_WRITTEN INSTRUCTION_
Scale the listing from the line with "Choose the letter F below the Компонент F box" up to and including the line with "tap(355, 189)", and write out only those lines again, requests included, multiplying every coordinate in the answers by 0.85 and rounding to whole numbers with halves rounded up.
┄┄┄┄┄┄
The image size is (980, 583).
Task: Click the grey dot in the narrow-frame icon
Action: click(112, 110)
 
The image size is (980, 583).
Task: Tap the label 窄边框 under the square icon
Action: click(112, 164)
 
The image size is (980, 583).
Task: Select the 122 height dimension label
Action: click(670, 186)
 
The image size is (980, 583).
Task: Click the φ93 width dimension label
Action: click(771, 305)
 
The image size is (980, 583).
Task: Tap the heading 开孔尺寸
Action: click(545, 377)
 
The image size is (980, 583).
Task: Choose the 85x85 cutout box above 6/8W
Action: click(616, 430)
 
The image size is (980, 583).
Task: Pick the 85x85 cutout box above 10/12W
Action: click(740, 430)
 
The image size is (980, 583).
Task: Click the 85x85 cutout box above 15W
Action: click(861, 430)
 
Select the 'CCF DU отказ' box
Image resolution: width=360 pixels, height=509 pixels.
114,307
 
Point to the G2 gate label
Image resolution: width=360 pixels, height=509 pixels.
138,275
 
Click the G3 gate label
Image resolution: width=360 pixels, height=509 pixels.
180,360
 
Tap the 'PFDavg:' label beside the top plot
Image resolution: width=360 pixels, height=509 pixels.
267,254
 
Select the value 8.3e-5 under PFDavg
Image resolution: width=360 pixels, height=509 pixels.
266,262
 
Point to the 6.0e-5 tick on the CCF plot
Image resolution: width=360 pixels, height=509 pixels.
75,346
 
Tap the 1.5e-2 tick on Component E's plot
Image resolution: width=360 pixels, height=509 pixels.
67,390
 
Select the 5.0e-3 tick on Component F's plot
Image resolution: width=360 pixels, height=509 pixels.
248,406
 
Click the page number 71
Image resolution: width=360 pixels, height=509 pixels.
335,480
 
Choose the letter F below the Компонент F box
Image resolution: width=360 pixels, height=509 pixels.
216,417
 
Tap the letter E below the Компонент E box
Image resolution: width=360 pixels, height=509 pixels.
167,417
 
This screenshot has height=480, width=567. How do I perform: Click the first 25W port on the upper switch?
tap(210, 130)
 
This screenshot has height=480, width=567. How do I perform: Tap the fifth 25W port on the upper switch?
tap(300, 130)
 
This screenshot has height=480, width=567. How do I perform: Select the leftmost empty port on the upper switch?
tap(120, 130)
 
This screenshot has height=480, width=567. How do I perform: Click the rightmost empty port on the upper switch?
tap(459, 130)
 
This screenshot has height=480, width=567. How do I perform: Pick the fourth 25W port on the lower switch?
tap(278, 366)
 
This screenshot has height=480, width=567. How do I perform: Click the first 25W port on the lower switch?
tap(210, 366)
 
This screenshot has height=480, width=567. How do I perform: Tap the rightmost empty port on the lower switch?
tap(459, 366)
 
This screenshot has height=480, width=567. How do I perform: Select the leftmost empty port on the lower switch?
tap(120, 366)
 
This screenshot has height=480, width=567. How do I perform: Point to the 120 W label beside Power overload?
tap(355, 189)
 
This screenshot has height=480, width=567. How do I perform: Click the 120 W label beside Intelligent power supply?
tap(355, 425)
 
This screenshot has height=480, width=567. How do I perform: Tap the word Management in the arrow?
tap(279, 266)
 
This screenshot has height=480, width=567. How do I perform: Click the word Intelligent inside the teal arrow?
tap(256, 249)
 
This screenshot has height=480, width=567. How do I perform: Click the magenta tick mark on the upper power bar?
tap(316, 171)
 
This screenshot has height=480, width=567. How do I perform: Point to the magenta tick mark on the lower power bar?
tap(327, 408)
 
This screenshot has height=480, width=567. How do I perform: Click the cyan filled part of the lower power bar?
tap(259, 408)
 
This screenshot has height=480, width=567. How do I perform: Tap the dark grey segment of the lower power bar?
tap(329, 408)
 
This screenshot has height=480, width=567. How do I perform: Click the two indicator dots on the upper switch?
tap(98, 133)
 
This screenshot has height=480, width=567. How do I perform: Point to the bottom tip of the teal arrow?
┄┄┄┄┄┄
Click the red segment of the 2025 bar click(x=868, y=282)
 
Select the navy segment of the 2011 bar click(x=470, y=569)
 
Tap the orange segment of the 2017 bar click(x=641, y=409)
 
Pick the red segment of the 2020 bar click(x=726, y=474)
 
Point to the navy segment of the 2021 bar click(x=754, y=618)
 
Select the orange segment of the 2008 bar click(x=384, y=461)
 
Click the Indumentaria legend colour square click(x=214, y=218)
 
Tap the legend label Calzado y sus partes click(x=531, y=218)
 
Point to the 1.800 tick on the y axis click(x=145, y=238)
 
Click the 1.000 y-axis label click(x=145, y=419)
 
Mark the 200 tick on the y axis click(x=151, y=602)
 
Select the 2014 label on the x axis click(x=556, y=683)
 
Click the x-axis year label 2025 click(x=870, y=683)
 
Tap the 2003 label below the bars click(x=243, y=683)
┄┄┄┄┄┄
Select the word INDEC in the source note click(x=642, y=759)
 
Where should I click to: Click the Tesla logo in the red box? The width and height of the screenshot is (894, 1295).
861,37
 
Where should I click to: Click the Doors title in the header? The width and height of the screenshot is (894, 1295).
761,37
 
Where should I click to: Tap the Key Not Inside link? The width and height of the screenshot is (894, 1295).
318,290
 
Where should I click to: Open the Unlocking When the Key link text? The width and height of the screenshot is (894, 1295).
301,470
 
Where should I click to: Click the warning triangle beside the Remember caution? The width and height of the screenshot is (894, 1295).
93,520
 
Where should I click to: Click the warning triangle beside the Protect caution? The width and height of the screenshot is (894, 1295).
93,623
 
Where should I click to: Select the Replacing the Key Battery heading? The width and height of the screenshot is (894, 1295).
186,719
┄┄┄┄┄┄
_REPLY_
Choose the letter F below the Компонент F box
Image resolution: width=360 pixels, height=509 pixels.
184,354
 
Tap the letter E below the Компонент E box
Image resolution: width=360 pixels, height=509 pixels.
142,354
 
This screenshot has height=480, width=567. How do I perform: Click the first 25W port on the upper switch?
tap(179, 111)
 
This screenshot has height=480, width=567. How do I perform: Tap the fifth 25W port on the upper switch?
tap(255, 111)
 
This screenshot has height=480, width=567. How do I perform: Select the leftmost empty port on the upper switch?
tap(102, 111)
 
This screenshot has height=480, width=567. How do I perform: Click the rightmost empty port on the upper switch?
tap(390, 111)
 
This screenshot has height=480, width=567. How do I perform: Pick the fourth 25W port on the lower switch?
tap(236, 311)
 
This screenshot has height=480, width=567. How do I perform: Click the first 25W port on the lower switch?
tap(179, 311)
 
This screenshot has height=480, width=567. How do I perform: Tap the rightmost empty port on the lower switch?
tap(390, 311)
 
This screenshot has height=480, width=567. How do I perform: Select the leftmost empty port on the lower switch?
tap(102, 311)
 
This screenshot has height=480, width=567. How do I perform: Point to the 120 W label beside Power overload?
tap(302, 161)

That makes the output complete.